Three Ways Chief Investment Officers Are in the Dark
Chief Investment Officers (CIOs) at Wealth Management firms have a hard job, whether it’s keeping an eye on the economy, overseeing investments, or managing a team of front office professionals. One common challenge I have heard from our CIO clients is that they don’t have a place to see the information that matters to them. The CIOs know they are responsible for overseeing all the assets invested by the firm, but where can they go to do that? Here are three ways CIOs are being kept in the dark:
- Where can they find summarized information by investment objective for the entire firm’s assets? CIOs don’t always need to know the complicated analytics to be well informed and prepared to do their jobs, but some simple statistics would be incredibly helpful. How much AUM do we have in our Aggressive Growth objective? How much did a particular market segment collect in fees? How has a strategy grown over the last 5 years? How many client accounts are in our conservative objective? How many portfolios does John Doe manage? These aren’t rocket science, but ask any CIO if they have one place to go to find basic demographic information on their book of business… you will hear crickets.

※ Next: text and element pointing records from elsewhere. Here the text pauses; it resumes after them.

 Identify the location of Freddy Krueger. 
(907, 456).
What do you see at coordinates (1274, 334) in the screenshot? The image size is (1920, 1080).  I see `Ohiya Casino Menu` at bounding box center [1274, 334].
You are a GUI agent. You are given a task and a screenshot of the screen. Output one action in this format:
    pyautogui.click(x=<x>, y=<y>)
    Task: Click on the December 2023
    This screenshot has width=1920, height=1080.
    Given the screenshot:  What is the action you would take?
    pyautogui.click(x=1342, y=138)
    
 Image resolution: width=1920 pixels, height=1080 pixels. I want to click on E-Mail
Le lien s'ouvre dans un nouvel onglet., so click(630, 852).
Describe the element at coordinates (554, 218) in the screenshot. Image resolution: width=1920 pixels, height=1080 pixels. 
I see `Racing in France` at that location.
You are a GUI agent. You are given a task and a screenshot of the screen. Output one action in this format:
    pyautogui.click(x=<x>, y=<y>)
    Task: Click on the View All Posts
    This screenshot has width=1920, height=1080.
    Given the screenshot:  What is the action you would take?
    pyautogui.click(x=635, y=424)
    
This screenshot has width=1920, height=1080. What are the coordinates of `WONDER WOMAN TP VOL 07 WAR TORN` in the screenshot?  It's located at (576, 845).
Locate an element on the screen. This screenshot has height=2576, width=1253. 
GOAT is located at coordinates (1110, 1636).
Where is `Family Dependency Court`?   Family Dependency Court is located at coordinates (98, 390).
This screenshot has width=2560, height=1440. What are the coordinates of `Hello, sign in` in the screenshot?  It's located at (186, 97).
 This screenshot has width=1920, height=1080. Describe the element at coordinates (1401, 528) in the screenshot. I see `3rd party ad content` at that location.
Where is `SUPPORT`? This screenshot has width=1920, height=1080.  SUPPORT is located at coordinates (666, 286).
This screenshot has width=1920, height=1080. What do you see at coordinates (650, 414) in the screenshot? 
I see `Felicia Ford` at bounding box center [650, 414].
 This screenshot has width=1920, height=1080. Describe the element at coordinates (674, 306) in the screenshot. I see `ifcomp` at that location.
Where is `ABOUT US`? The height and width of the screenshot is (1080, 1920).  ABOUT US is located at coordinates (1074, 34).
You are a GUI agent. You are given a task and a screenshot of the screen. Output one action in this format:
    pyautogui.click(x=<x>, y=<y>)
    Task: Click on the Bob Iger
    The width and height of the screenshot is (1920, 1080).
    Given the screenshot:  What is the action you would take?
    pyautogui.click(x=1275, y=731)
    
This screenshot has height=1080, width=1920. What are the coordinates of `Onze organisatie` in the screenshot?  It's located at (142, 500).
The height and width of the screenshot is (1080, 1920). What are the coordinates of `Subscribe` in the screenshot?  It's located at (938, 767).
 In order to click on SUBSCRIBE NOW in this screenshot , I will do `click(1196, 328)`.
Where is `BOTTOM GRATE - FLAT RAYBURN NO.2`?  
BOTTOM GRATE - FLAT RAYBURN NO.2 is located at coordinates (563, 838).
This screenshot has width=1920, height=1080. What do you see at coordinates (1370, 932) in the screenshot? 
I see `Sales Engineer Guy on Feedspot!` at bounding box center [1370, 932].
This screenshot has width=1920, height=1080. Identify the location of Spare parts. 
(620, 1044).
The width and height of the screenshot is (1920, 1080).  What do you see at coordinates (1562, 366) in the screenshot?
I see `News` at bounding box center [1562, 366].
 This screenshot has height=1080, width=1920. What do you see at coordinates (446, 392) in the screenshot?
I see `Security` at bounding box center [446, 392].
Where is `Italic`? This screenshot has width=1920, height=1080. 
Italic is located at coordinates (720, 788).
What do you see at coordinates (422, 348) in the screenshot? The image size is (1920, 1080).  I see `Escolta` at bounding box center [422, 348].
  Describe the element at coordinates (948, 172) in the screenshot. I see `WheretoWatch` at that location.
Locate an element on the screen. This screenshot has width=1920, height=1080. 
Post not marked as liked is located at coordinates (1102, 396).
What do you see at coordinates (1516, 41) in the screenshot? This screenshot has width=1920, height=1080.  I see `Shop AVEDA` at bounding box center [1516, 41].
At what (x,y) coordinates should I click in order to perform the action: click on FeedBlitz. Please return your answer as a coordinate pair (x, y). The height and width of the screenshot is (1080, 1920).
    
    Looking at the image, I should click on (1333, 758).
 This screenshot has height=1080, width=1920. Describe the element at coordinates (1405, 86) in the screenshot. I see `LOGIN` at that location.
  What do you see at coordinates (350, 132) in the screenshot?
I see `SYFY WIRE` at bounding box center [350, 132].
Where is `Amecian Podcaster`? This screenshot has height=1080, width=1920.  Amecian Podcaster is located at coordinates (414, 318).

- Are accounts with the same investment objective getting similar results in terms of return, risk, and outcomes? One of the challenges in a distributed wealth management environment is that teams distributed between multiple offices/cities/states are implementing the same strategy in inevitably different ways. How can these differences be quantified in terms of client return, risk, and outcomes? When most CIOs ask this question, their teams begin running a flurry of manual reports from a handful of systems, then spend their afternoon combining them into an Excel document, then watch YouTube videos reminding them how to create pivot tables and lookups, and finally reconciling all the data for errors. I hope you didn’t want that information this quarter; next quarter is most likely. By then, the information is out of date and non-actionable and your team is exhausted.
- How can I ensure that “outliers” are identified, investigated, and corrected? Once you get the basic demographics across your firm and you have data on your outliers, now what? How do you know what happens to those portfolios, who followed up, or the reason for the variable experience? Once you start answering questions, more questions pop up! CIOs need to be able to oversee the compliance and risk oversight process to ensure that risk mitigation steps are occurring. Even better, they can benefit from the knowledge that when the next OCC, FINRA, or SEC audit occurs, a report can be run showing this mitigation along with the evidence for the outliers.